A Mountain in Tibet
I had not trained to hike a mountain. Especially not in the foothills of the Himalayas. Certainly not for a three-day hike while carrying a backpack weighing at least forty pounds.
But sometimes we do things we never dreamed of doing. Sometimes we face trials that we never expected. That’s what happened in the summer of 2004 for me. That’s when I faced the greatest physical challenge of my life so far.
I was spending my summer in a small Tibetan town in Sichuan, China. I was working with a family who was there long-term and two other short-term workers like myself. We taught English in schools, we visited Buddhist temples, we came together with the community once a week in the evening for dancing in the town square, we studied Tibetan and Mandarin, we tasted all sorts of exotic foods, we read by candlelight in the evenings when the power went out town-wide to save energy, and we rode mules into the mountains to visit with villagers–it was the adventure of a lifetime. For the sake of others, I cannot divulge many details about my trip, but I can say that it was a spiritual adventure and mission even more than a physical one.

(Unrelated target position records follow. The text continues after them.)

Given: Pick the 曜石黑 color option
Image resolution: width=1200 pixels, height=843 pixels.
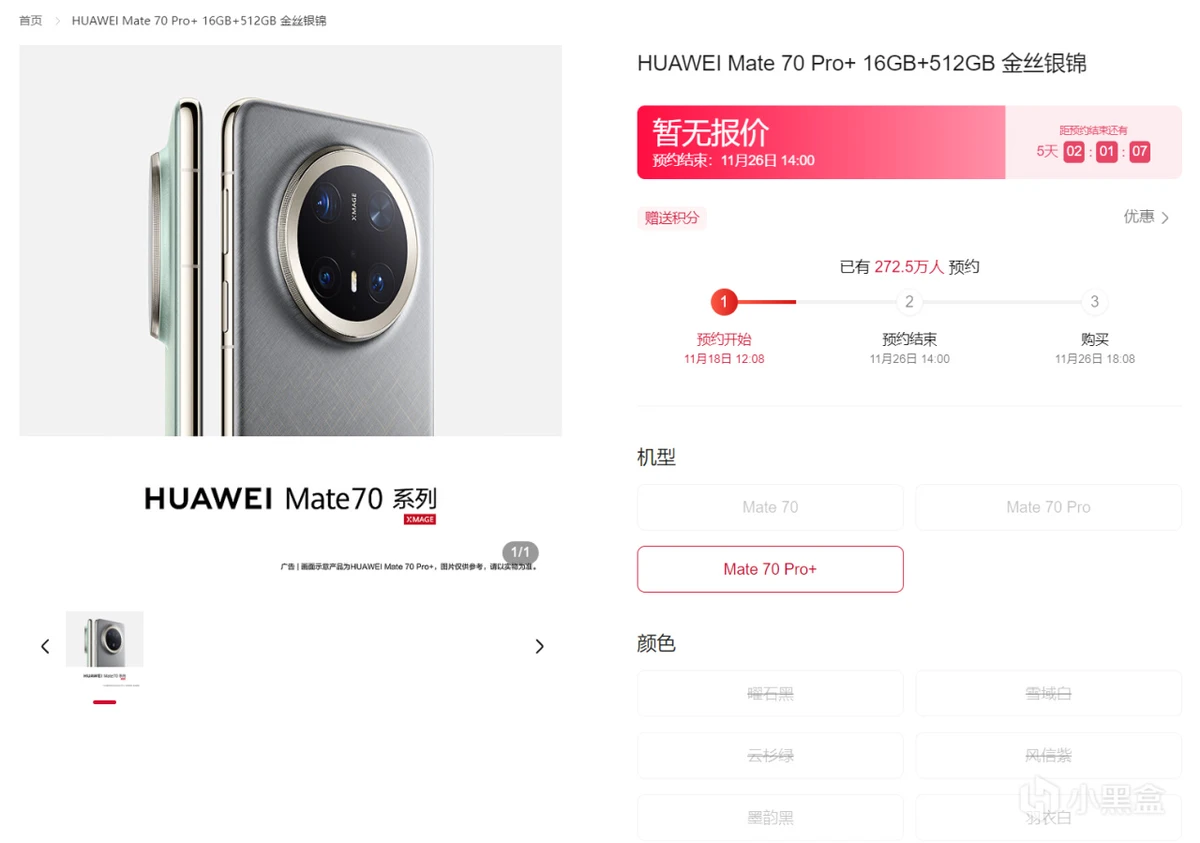Looking at the screenshot, I should (x=770, y=693).
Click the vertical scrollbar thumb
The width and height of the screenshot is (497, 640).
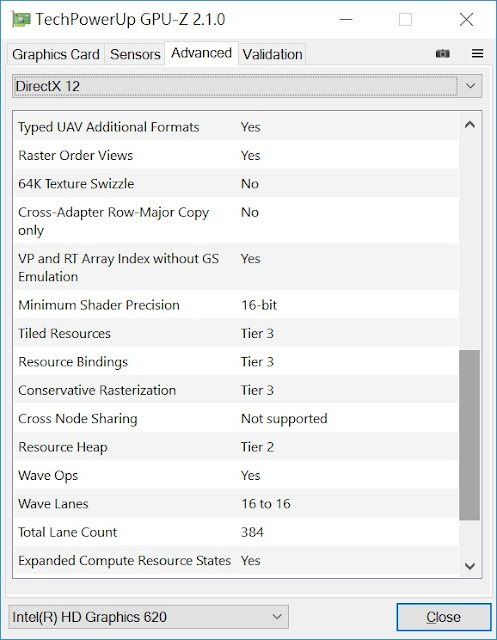click(469, 435)
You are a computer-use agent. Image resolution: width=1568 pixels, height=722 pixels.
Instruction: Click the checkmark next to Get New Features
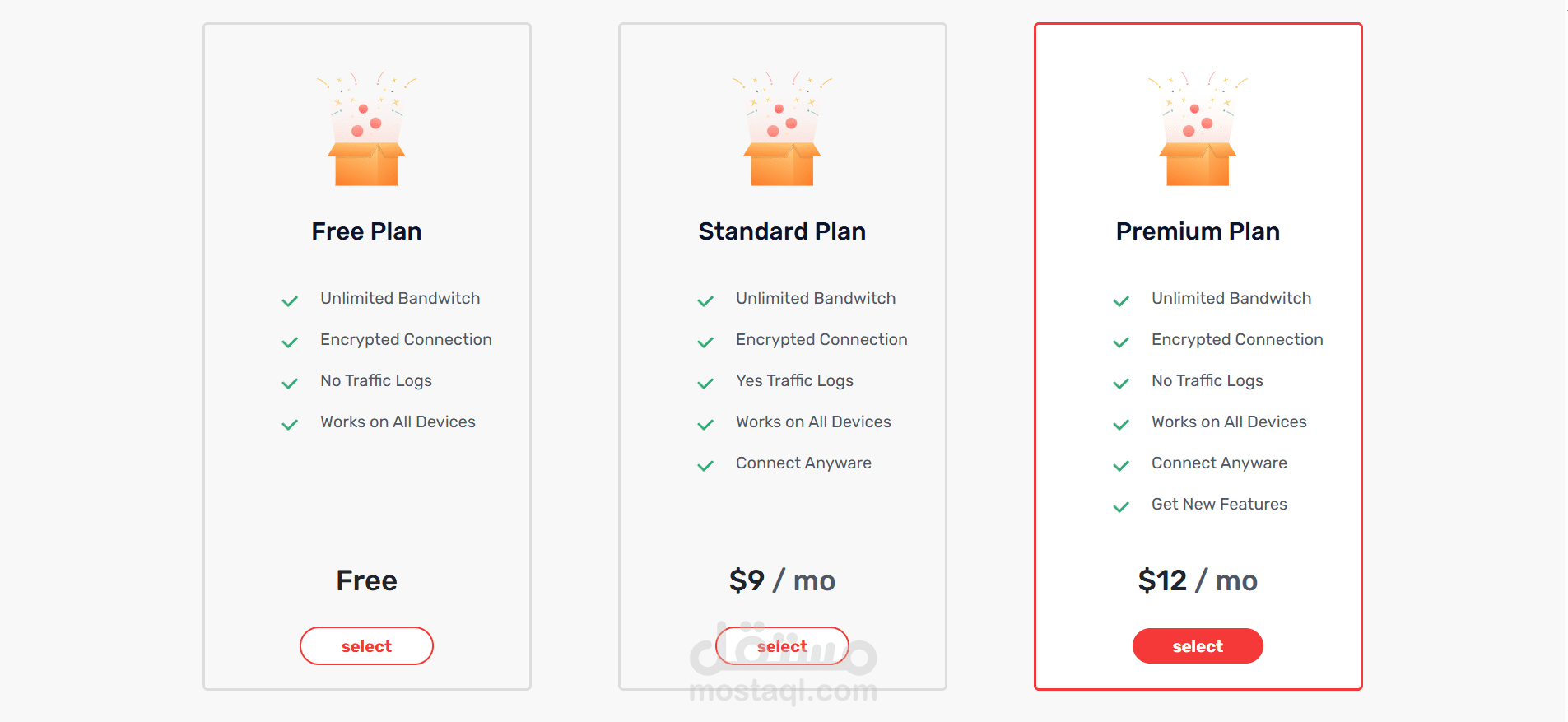point(1121,507)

About a month into our time in China, we decided to hike a mountain. It was a mountain on the edge of our village, and we could see it from our apartment windows. It was a beautiful mountain of blues and greens and browns. I loved to look at the mountain from afar and think of the power of a God who created the earth with mountains like that one and ones much, much greater.
Our traveling group consisted of five of us: the father and eldest son of our host family had hiked the mountain before and would be our guides, and my two female roommates and I would accompany them on the journey. I’m ashamed to say that I was in the worst physical condition of everyone, but it’s a crucial element of my story.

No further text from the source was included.